Esiste per esempio il Sudario di Oviedo, probabilmente anche lui razziato durante le crociate e custodito nel duomo della città spagnola già dall’inizio dell’anno Ottocento. Quanto alla Sindone di Besançon, invece, pare sia comparsa quattro secoli dopo, nei primi anni del 1200, e fu distrutta durante la rivoluzione francese. La Sindone di Carcassonne è un velo di seta dell’XI secolo, mentre quella di Torino si è vista per la prima volta, sempre in Francia, a metà del 1300. Che comparissero così tante sindoni, tutte naturalmente sacre e autentiche, nel giro di così pochi secoli e tutte nella stessa zona, induce a diverse interpretazioni.

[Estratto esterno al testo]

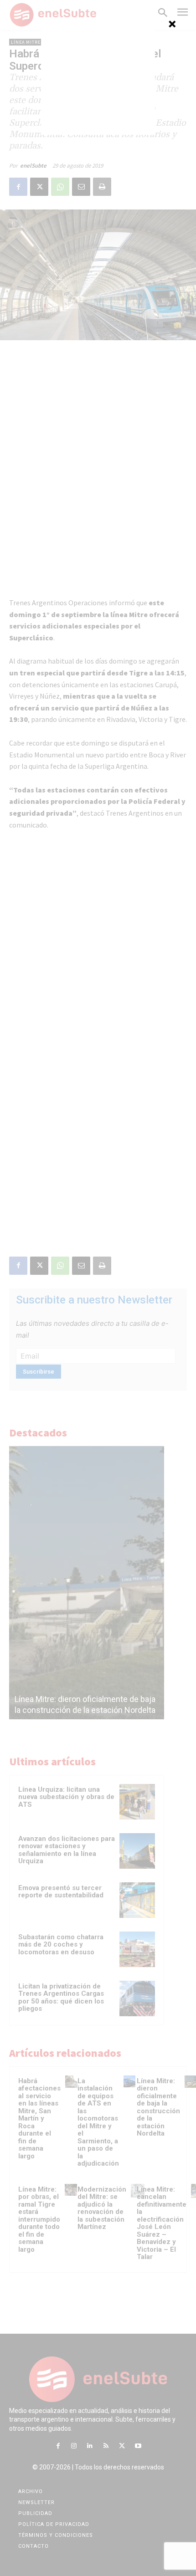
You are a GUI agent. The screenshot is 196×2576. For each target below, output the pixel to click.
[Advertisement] (98, 78)
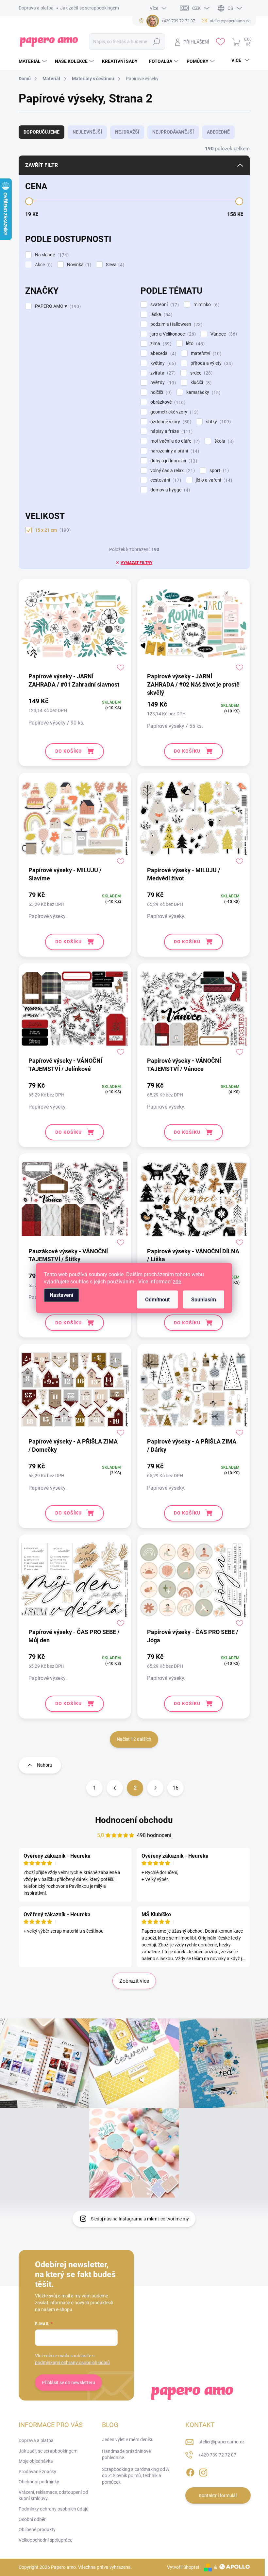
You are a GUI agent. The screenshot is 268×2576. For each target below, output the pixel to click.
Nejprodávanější (173, 132)
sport (218, 470)
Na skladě (51, 255)
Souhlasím (203, 1300)
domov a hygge (169, 490)
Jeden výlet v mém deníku (128, 2439)
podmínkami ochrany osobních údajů (72, 2362)
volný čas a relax (171, 470)
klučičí (200, 382)
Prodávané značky (37, 2471)
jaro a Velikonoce (172, 334)
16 (175, 1788)
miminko (205, 304)
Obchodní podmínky (39, 2481)
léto (194, 343)
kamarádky (202, 392)
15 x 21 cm (52, 530)
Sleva (114, 264)
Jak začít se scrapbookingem (89, 7)
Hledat (156, 41)
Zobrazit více (134, 1981)
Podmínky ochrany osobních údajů (54, 2509)
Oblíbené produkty (37, 2529)
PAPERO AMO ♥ (57, 306)
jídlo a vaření (213, 480)
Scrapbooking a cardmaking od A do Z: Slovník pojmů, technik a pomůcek (135, 2476)
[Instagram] (203, 2471)
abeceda (162, 353)
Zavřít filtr (41, 165)
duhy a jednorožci (172, 461)
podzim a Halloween (175, 324)
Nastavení (61, 1295)
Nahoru (44, 1765)
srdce (200, 373)
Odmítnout (157, 1300)
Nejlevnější (87, 132)
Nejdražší (127, 132)
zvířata (162, 373)
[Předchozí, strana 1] (115, 1788)
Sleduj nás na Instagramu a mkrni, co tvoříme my (140, 2218)
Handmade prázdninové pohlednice (126, 2454)
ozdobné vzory (170, 422)
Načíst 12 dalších (134, 1739)
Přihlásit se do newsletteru (68, 2382)
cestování (164, 480)
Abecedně (218, 132)
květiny (162, 363)
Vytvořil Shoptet (183, 2567)
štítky (217, 422)
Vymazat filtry (136, 563)
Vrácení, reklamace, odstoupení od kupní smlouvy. (53, 2495)
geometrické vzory (173, 412)
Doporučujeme (41, 132)
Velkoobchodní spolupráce (45, 2540)
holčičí (160, 392)
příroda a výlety (211, 363)
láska (160, 314)
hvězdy (162, 382)
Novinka (78, 264)
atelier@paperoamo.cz (221, 2441)
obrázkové (167, 402)
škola (223, 441)
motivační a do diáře (174, 441)
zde (177, 1282)
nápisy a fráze (170, 431)
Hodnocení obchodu (134, 1820)
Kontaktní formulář (218, 2495)
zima (160, 343)
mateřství (205, 353)
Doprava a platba (36, 7)
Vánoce (222, 334)
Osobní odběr (32, 2519)
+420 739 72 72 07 (217, 2454)
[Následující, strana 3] (155, 1788)
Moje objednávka (36, 2461)
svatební (163, 304)
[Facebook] (190, 2471)
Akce (43, 264)
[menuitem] (33, 61)
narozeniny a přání (173, 451)
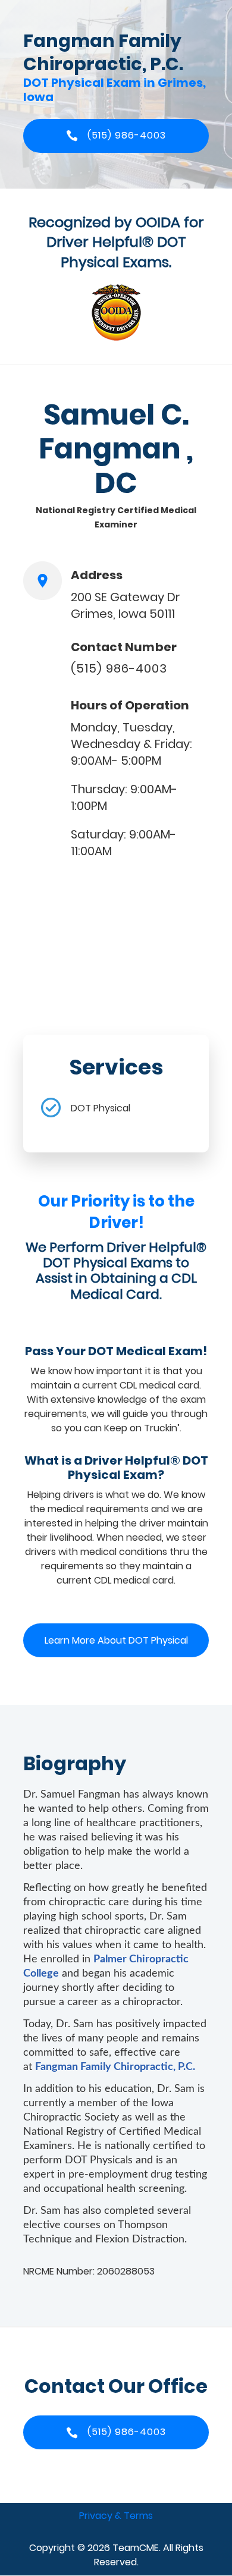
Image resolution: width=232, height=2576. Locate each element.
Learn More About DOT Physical (116, 1640)
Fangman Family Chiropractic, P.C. (115, 2067)
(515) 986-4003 (119, 668)
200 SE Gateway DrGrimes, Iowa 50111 (125, 605)
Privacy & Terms (116, 2515)
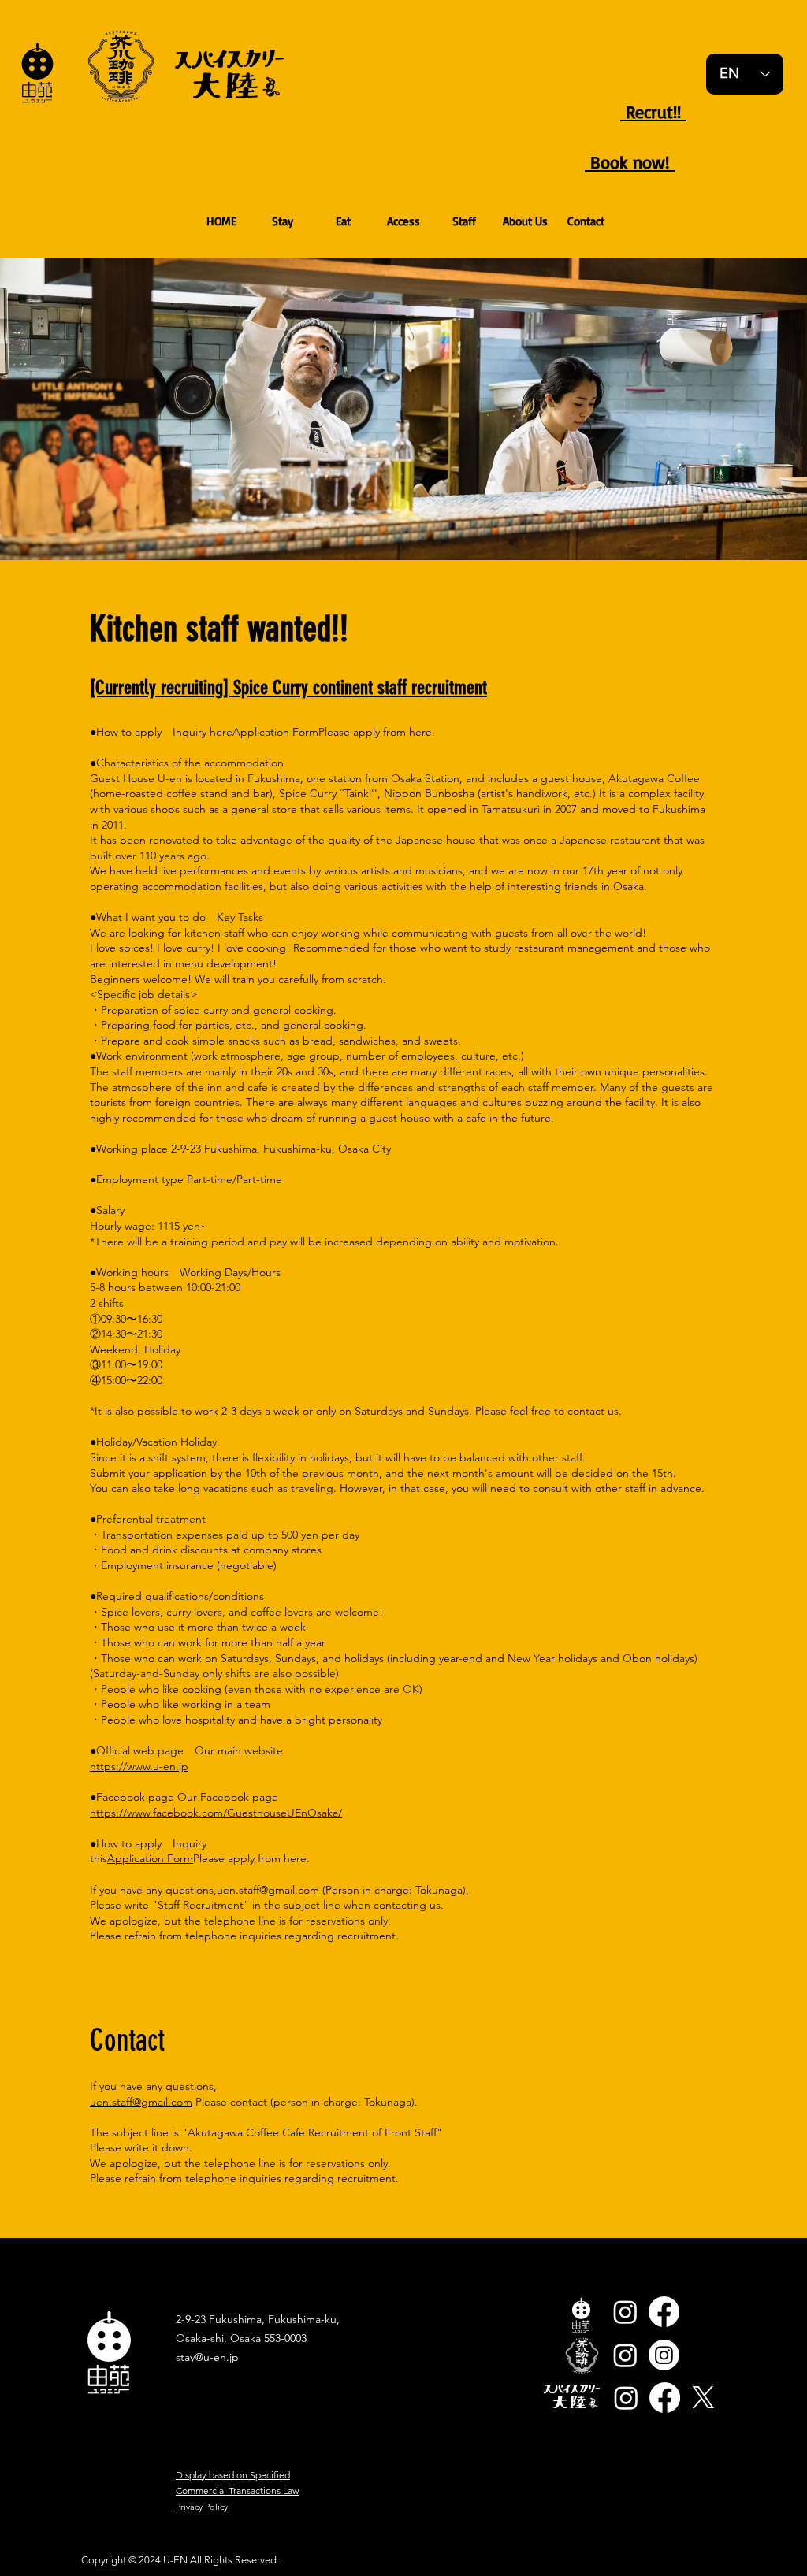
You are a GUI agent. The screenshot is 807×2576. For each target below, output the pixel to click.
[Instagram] (625, 2311)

Ne citiamo soltanto alcune: le agitazioni sindacali dei lavoratori dei magazzini di E-bay a cavallo del primo e del secondo millennio, che fecero casino con le spedizioni da Costantinopoli; i cinesi di Prato, già a quei tempi abili nella contraffazione e attivi nel comparto del tessile come odierni cinesi di Prato; il desiderio dei vari signorotti locali di farsi voler bene dal clero, cosa che procurava sempre ottimi appalti senza regolare gara.
E tutto questo senza nemmeno citare la sindone di Caduin e il sudario di Cahors. Ci sarebbe poi, a dirla tutta, il famoso Mandylion di Edessa, noto già nel VI secolo, trasferito a Costantinopoli, poi a Parigi, poi sparito misteriosamente. Una storia per cui si tirano spesso in ballo i Templari, la massoneria, la tata di Luigi IX di Francia e l’inventore del Camambert, anche se studi più recenti sarebbero concordi nel dare tutta la colpa a Murinho.
Come tutti possono vedere, la questione della Sindone è assai misteriosa e non abbiamo qui la presunzione di dire la parola definitiva. Certo, si tratta di un entusiasmante sfida tra la scienza e la fede. Molto probabilmente la Sindone è un ottimo manufatto confezionato tra il XII e il XIII secolo e questo è provato. Altrettanto probabilmente, i fedeli diranno che se ne fregano della scienza, e certamente è un loro sacrosanto diritto: gente che contesta Darwin, sostiene che il mondo ha seimila anni e che Adamo ed Eva passeggiavano insieme ai dinosaurim, volete che si tiri indietro davanti a un lenzuolo?  Quanto alla Chiesa che organizza l’ennesima ostensione, fa bene anche lei: il marketing consiglia un preciso posizionamento del prodotto e una fidelizzazione dei clienti, specie in momenti di crisi di fiducia del consumatore di miti e leggende. Non sia mai che accettino due fustini al posto di uno e che continuino, anche senza preti intorno, a vivere tutti felici e contenti.